The following enhancements would help productionise the application:

  • Linting tools and automation via CI (such as Helm Lint, Hadolint, eslint, etc - ensure code is clean and free from errors on each commit)
  • More tests (the more the better generally, refactoring code to better support unit testing, producing a coverage report to identify gaps, deploying docker images to ensure they run before entering DEV/PROD and any other tests that ensure functionality is as promised)
  • Better code error handling (like tests, the more error handling the better to ensure the app handles bad situations as gracefully as possible.
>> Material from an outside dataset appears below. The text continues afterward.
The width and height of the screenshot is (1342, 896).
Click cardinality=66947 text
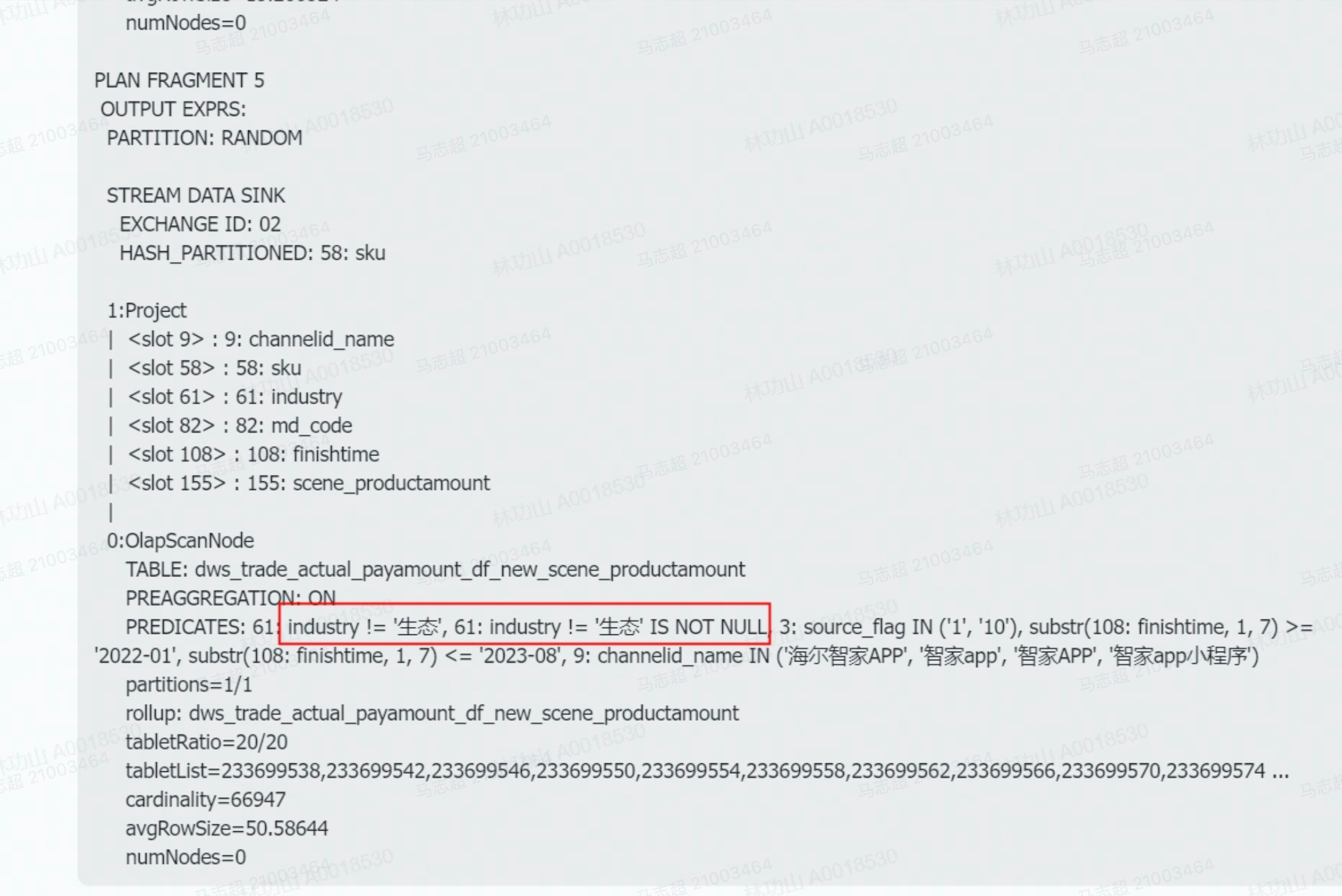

Error reporting also helps to detect breaches, bugs, etc for a better user experience in the long run)
  • Automated sec scanning of Docker images and node libs. Minimise bugs in 3rd-party code, patch security holes, etc.
  • Expand the Kubernetes offering. Use Helm/similar to enable variable injection and DRY up the Yaml, leads to cleaner code and more flexibility for automated deployment and scaling as the number of services grow.
  • Add application monitoring to detect errors and bad actors
  • Automate test reports in CI to help identify errors and track test performance over time.

END Tim's Notes


Development Prerequisites

To test and develop the API locally, the following tools are required:

  • docker
  • docker-compose
  • make

Devlopment and deployment tools follow the 3musketeers pattern - see 3musketeers.io

Running the API Server Locally

To run the API locally (within a Docker container) execute the following command:

make run

Test Suite

To run the Mocha-Chai test suite for API, execute the following command:

make test

Build and Publish an API Docker Image

To build a new (local) version of a Docker image (with all API code and required modules), execute the following command:

make build

Images will be tagged with a development version field from package.json, eg. test1-api:1.0.0-DEV

To publish the current image to Dockerhub, run the following command: (Note, this requires a valid Dockerhub login and project rights when running locally)

make publish

CI/CD Pipeline Builds (automated)

CI settings for GitLab CI can be found in .gitlab-ci.yml

GitLab CI automatically creates DEV and PROD builds when code is pushed to the development or master branches, respectively.

To generate a new DEV release:

  • Update package.json to set the current version (use Semantic Versioning )
  • Raise a merge request against the development branch
  • Pipeline will build the new images, tagged with version and DEV (eg. 1.0.0-DEV)
  • Images will be pushed to dockerhub and ready for use.

To generate a new PROD release (from a final development version):

  • Raise a merge request from development to master
  • Merge the request into master
  • Pipeline will build and publish the release (eg. 1.0.0)
  • Image is ready for release to production environment (kubernetes, etc)

Kubernetes Deployment

An example Kubernetes deployment exists in the ./kube folder. The deployment creates a deployment in the technical-test namespace with the folloing resources:

  • 3 replicas (adjust to scale the deployment in an elastic manner)
  • a configmap with environment values
  • a service that exposes a load balancer across the pods on port 3000

To deploy the Kubernetes configuration locally, execute the following command:

make kube-deploy

To perform basic replicas scaling on the deployment, run:

make kube-scale REPLICAS=5

To destroy the Kube environment, run:

make kube-destroy

Contributing

To contribute to the code for API, please follow these guidelines:

  • Git clone the latest development branch
  • Create a local branch for your changes git checkout -b yourbranch
  • Push your local branch upstream eg. git push -u origin yourbranch
  • Raise a Merge Request to development from your branch
  • Ensure your build CI pipeline is passing
  • Request merge approval for your code to be accepted into the main development branch.